Nasdaq will issue shares to Adenza owners Thoma Bravo, representing approximately 14.9% of the outstanding shares of Nasdaq.
Nasdaq’s share price lost around 12% on the news yesterday, the vast majority of which (9.8%) was lost in pre-market trading before the markets opened at 9.30am EST. At market opening, Nasdaq shares were worth US$52.46, closing the day (12 June) at US$51.
In recent years exchanges have looked to pivot away from listings, leveraging their substantial reserves to diversify their operations.
Most recently, capital market firm Deutsche Börse agreed to acquire software firm SimCorp. Nasdaq appears to have taken aim at the fintech sector, with a number of acquisitions already under its belt including Metrio, a provider of environmental, social and governance (ESG) data collection, analytics and reporting services based in Montreal.
The acquisition will allow Nasdaq to establish a “holistic” multi-asset class, full trade lifecycle platform with regulatory technology solutions built in, just as financial institutions increasingly face evolving global regulations, increasingly sophisticated financial crime and pressures to modernise infrastructure.
Announcing the deal, Nasdaq chair and CEO Adena Friedman said the acquisition represents a “major milestone” for Nasdaq, and will boost the firm’s growth, cash flow, margins and quality of revenue.
The Adenza acquisition, Friedman added, will “supercharge” Nasdaq’s capabilities across critical functions, asset classes and geographies and comes at a time when consolidation of the banking sector presents an opportunity for regulatory and risk management.

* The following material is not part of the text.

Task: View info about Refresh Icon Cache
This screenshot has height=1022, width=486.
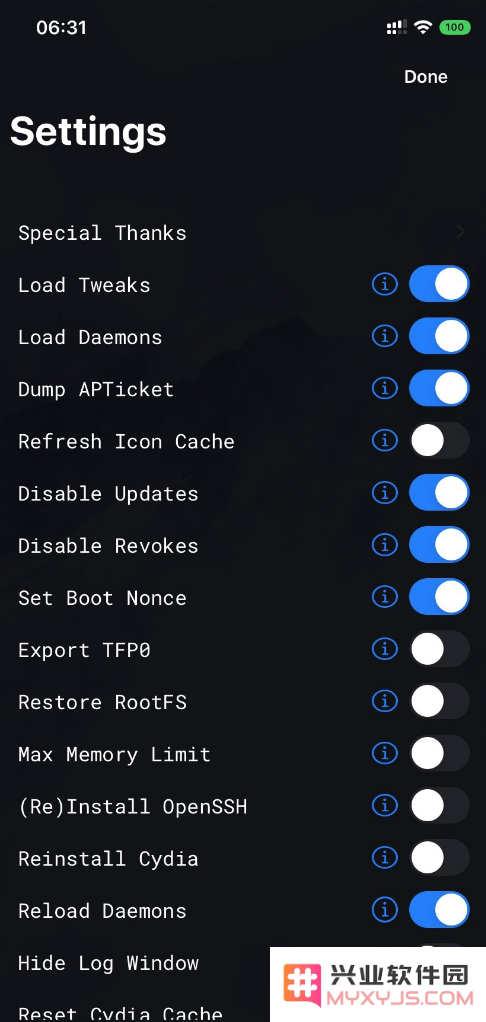Action: (384, 441)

“There are 5,000 banks in the US alone, thousands around the world, all of which represent a US$16 billion addressable market as they look to expand into new markets – and therefore, new regulatory environments,” Friedman said. “More regulatory challenges present an opportunity.”

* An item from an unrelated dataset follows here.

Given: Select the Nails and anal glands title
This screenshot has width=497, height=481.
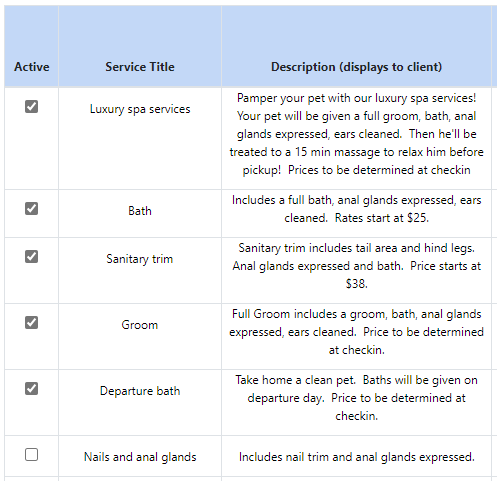Looking at the screenshot, I should point(140,457).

Additionally, emerging technologies, while representing opportunities for financial institutions, also create risk. In this climate, Friedman said the acquisition of Adenza “allows us to support clients more broadly and more deeply – as a partner, not a vendor”.
Friedman added that the services of both firms complement one another “without overlapping”, and while the acquisition is expected to deliver on accretion by the end of year two it is “instantly accretive” to the firm’s growth rate.
Once the dust has settled, Nasdaq expects anticipated run-rate revenue synergies of $50 million in the medium term and US$100 million over the long term.
Additionally, Holden Spaht, a managing partner at Thoma Bravo, is expected to be appointed to Nasdaq’s board of directors, expanding the board’s headcount to twelve.
Adenza, which was created through the merger of two firms, Calypso and AxiomSL, serves a market worth US$10 billion and which is growing 8% a year. Nasdaq hopes the deal will see its Serviceable Available Market (SAM) increase by 40% to US$34 billion.